Lorsque Robert Kotcharian, ancien Président de la République d’Arménie de 1998 à 2008, a été convoqué comme témoin en juillet dernier, immédiatement inculpé puis placé en détention provisoire, nous avons, sur les réseaux sociaux et sous les injures, donné une opinion juridique : l’infraction de "renversement de l’ordre constitutionnel", fondement des poursuites, n’a aucun sens. Sauf peut-être dans certains Etats africains qui pratiquent encore le délit politique. Qu’on l’aime ou qu’on le déteste, un ancien Président de la République ne peut être placé en détention pour des faits allégués relevant de l’exercice de ses fonctions. Quelques jours plus tard, la cour d’appel confirmerait cette position. En cause, les manifestations post-électorales du 1er mars 2008 réprimées par l’armée et ayant laissé dix morts. Robert Kotcharian, Président sortant, était encore en fonction pour quelques jours. Nikol Pashinyan, instigateur des manifestations, annoncerait après avoir purgé deux ans de prison qu’il vouerait sa vie à traquer Kotcharian qu’il tenait pour responsable. Dix ans plus tard, en mars 2018, Pashinyan deviendrait Premier ministre. En marge de l’exceptionnel engagement pour la lutte contre la corruption en Arménie, y compris des magistrats à qui il ordonnait publiquement de ne recevoir d’instruction de quiconque, s’ouvrait l’affaire du 1er mars, condensé d’amateurisme dans une révolution qui semblait jusque-là exemplaire.

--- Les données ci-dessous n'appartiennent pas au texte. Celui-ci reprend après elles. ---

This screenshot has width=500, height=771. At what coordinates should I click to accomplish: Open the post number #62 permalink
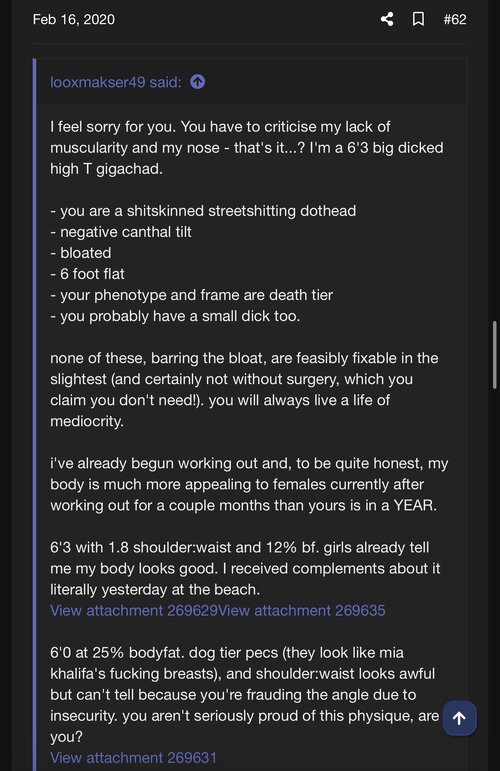[x=455, y=19]
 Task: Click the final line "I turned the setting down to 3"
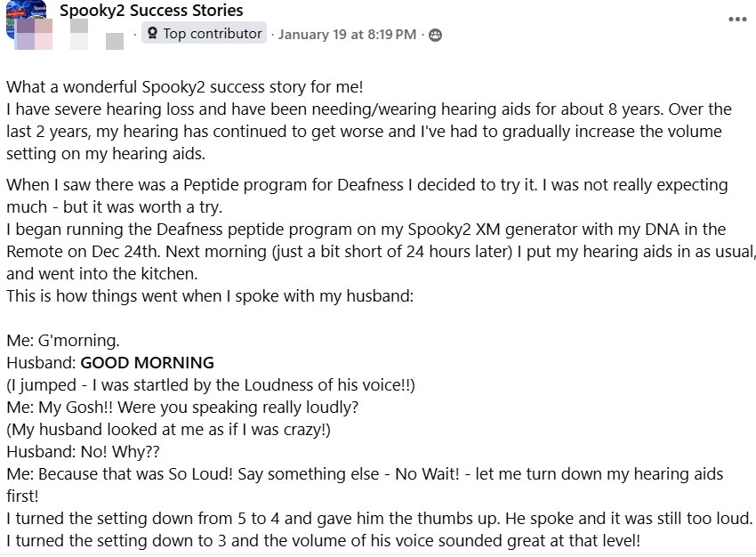tap(323, 540)
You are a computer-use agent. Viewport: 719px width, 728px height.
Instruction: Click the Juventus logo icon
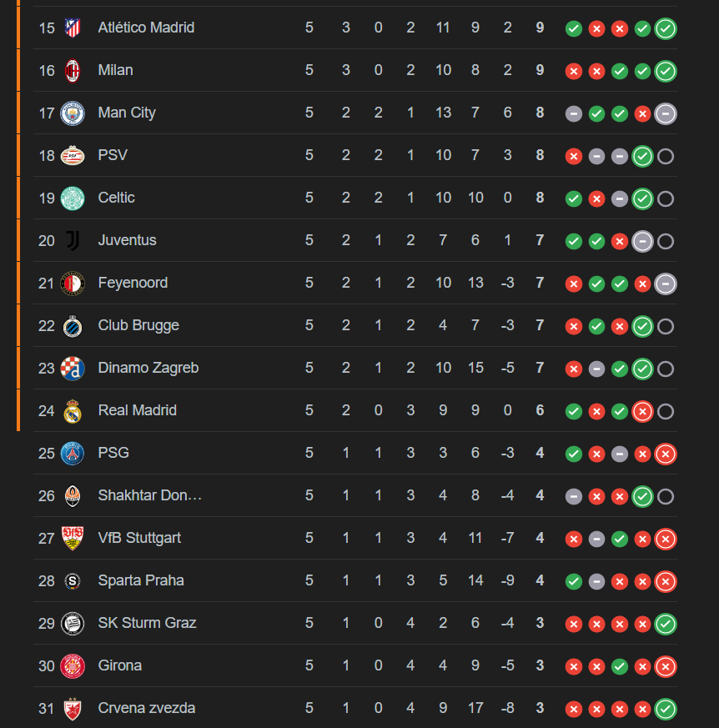(73, 240)
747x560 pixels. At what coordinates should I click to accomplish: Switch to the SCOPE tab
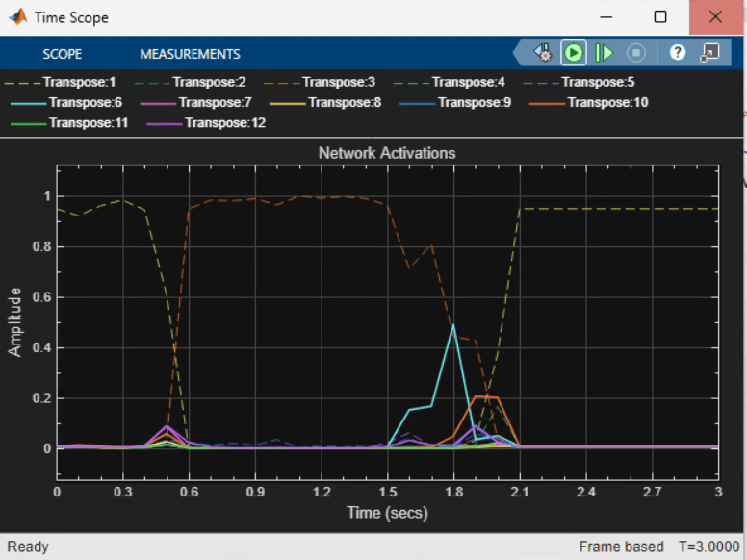tap(62, 54)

Evidemment, les événements du 1er mars mériteraient que toute la lumière soit faite. Mais balayer les règles de la méthodologie de l’enquête et du procès équitable, dans un contexte post-révolutionnaire et sur fond d’animosité affichée de l’Exécutif, ne peut que soulever quelques inquiétudes. En France comme dans n’importe quelle démocratie, un juge d’instruction aurait mis en cause les auteurs des tirs, sans doute la hiérarchie jusqu’au ministre. Avec un dossier solide, un procès aurait pu avoir lieu. Les victimes auraient été entendues dans leurs souffrances. Mais aucun enquêteur n’aurait fait l’économie de l’essentiel des éléments matériels du dossier en court-circuitant toute la hiérarchie des responsabilités pour décapiter sans autre forme le sommet de l’Etat, ce sur fond de vindicte populaire.

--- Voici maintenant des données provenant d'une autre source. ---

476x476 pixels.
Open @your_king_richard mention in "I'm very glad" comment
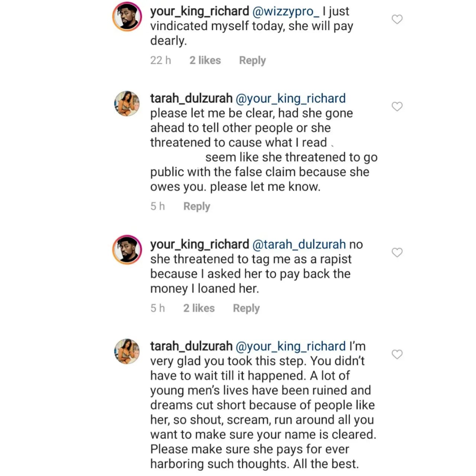point(290,347)
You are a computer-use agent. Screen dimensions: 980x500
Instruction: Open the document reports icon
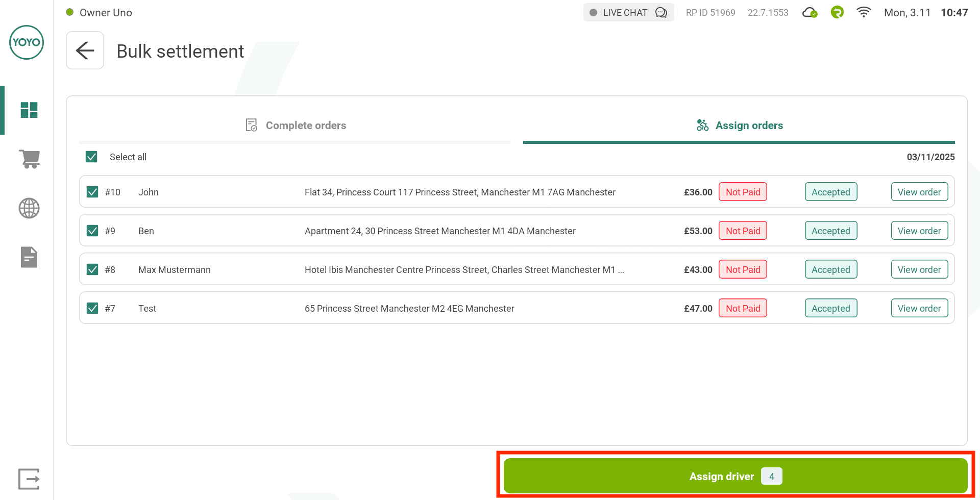click(29, 257)
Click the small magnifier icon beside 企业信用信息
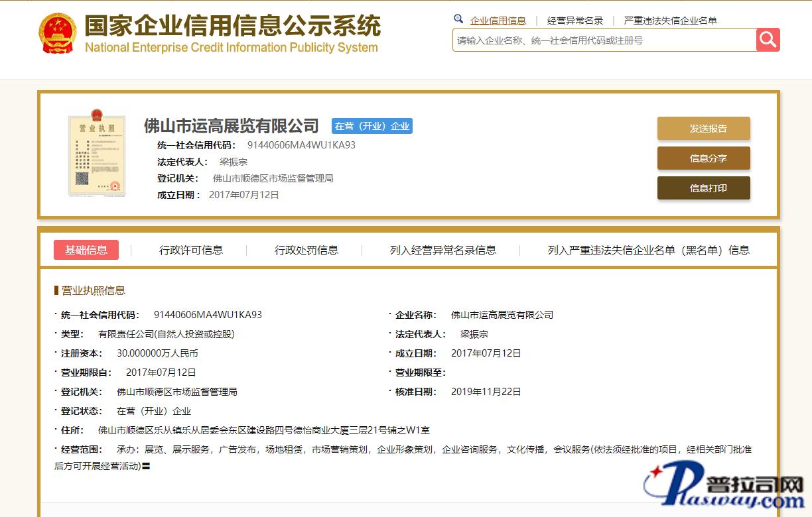 pyautogui.click(x=458, y=19)
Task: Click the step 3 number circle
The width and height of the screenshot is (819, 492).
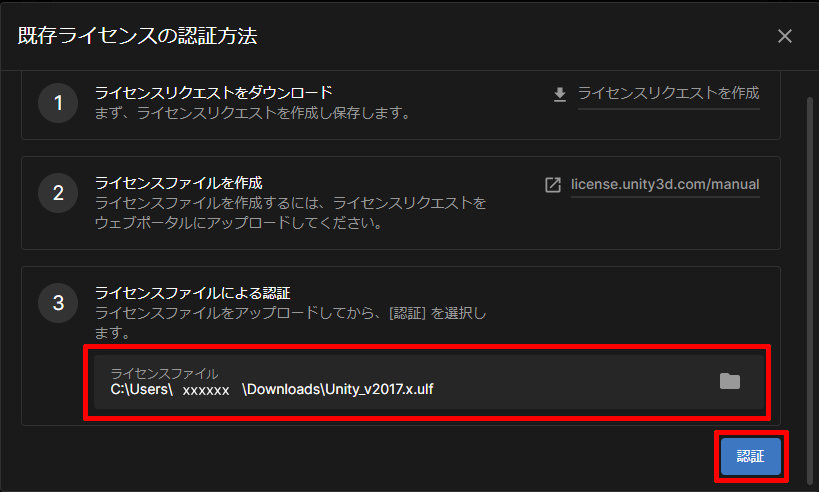Action: click(x=58, y=303)
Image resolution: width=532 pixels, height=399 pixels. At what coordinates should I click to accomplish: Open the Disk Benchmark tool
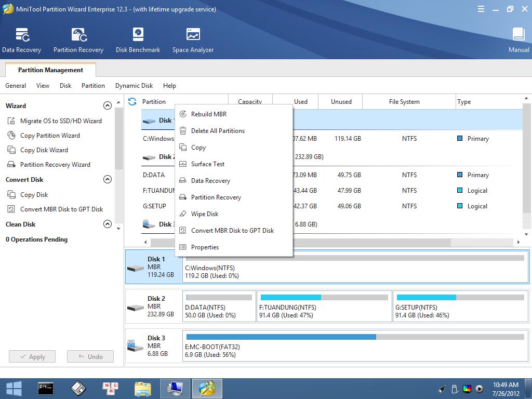click(x=138, y=35)
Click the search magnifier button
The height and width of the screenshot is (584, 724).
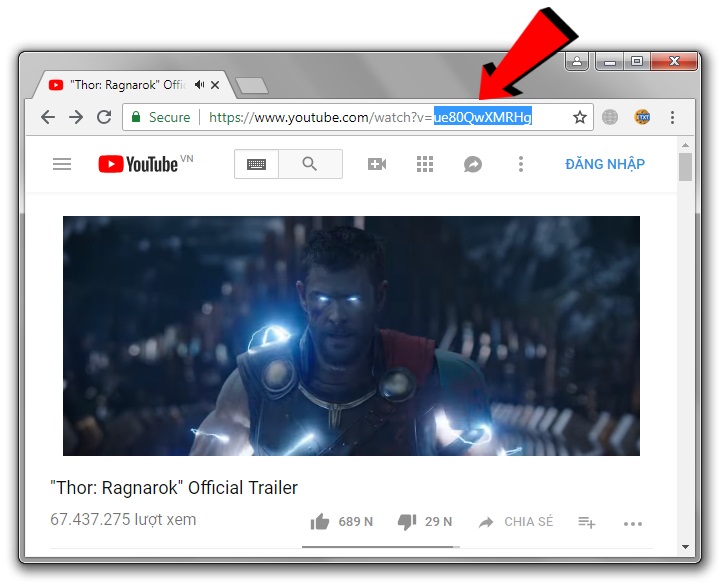pos(310,164)
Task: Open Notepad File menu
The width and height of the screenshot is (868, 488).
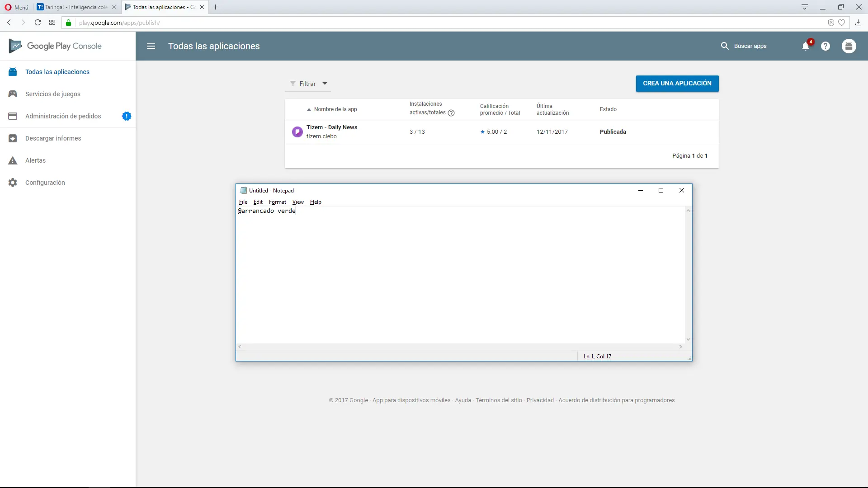Action: [243, 202]
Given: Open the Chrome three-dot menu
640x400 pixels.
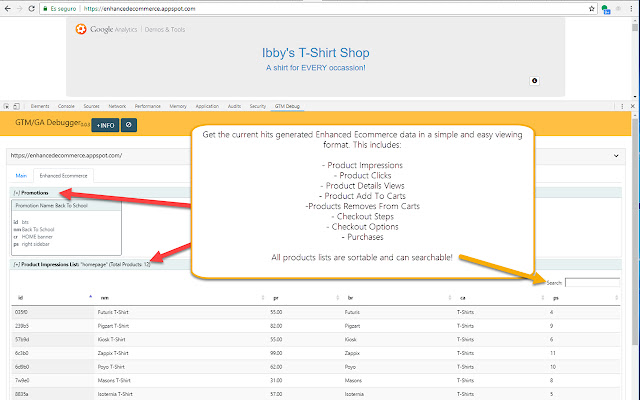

En août dernier, la cour d’appel devait, très logiquement, annuler la décision de placement en détention provisoire de l’ancien Chef d’Etat. Nous avions salué la consécration de l’indépendance de la justice en Arménie. Nous pensions alors que ce dossier original relevait en amont d’un manque d’expérience des magistrats et enquêteurs, de lacunes de connaissances juridiques, d’une erreur de droit, et qu’au demeurant, les débats étaient importants pour la construction de l’Etat de droit en Arménie. Mais mardi, un échange téléphonique, datant du jour de l’interpellation de Robert Kotcharian, entre le Chef du Service de Sécurité Nationale (SSN), Arthur Vanetsyan, et le directeur du Service Spécial d’Investigation (SIS), Sasun Khatchatryan, a été mis en ligne sur YouTube. La vidéo est titrée : "How armenian justice really works". Ou comment fonctionne réellement la justice arménienne. Son auteur est anonyme. Son contenu est explosif.

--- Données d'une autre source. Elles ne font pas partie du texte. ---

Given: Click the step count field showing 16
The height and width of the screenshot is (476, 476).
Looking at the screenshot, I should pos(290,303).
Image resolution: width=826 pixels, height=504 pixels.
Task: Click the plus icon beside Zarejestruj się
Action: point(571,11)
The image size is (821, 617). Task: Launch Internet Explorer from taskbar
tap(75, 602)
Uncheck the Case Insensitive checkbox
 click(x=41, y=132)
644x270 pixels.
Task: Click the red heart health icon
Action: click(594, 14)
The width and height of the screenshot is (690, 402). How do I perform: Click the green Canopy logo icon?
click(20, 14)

Voici les échanges téléphoniques. La première question que pose le Chef de la Sécurité Nationale à son interlocuteur concerne l’ordre de faire intervenir l’armée en 2008 : "Qu’a dit Kotcharian concernant l’ordre de Mickael Harutunyan [à l’époque ministre de la Défense] ?". Le directeur du SIS, qui a apparemment assisté à l’interrogatoire, commence par reconnaître que l’ancien Chef d’Etat n’en était pas informé. La révélation est importante car l’accusation martèle le contraire. Après avoir écouté quelques propos injurieux sur l’intervention musclée de l’avocat présent, ancien Bâtonnier, le patron de la Sécurité nationale explique qu’il a "reçu un appel du juge". Il s’agit bien du magistrat en charge du dossier. Le juge lui explique son malaise. Vanetsyan lui dit de regarder tout de même le dossier. Il ne se rappelle pas du nom du magistrat, "mais bon, c’est celui qui va rendre la décision de placement en détention provisoire"... La décision est donc déjà prise et elle est prise sur instruction d’un haut-fonctionnaire. A ce stade, on ne peut plus parler d’indépendance de la justice. Le magistrat n’est qu’une chambre d’enregistrement qui, mal à l’aise, va feindre d’étudier un dossier pour lequel il n’aura pas d’autre choix que d’exécuter une instruction venue d’en-haut. Le magistrat répond au Haut-fonctionnaire qu’il le rappellera après avoir vu le dossier pour lui faire un rapport. Vanetsyan lui répond : "Je me moque du fait que tu regardes ou non le dossier, tu vas le placer en détention que tu le veuilles ou non !". Le directeur du SIS reprend : "Parfait, camarade, après la décision, ils commenceront tous à écrire", parlant sans doute des journalistes qu’il veut utiliser dans une entreprise de démolition auprès de l’opinion publique.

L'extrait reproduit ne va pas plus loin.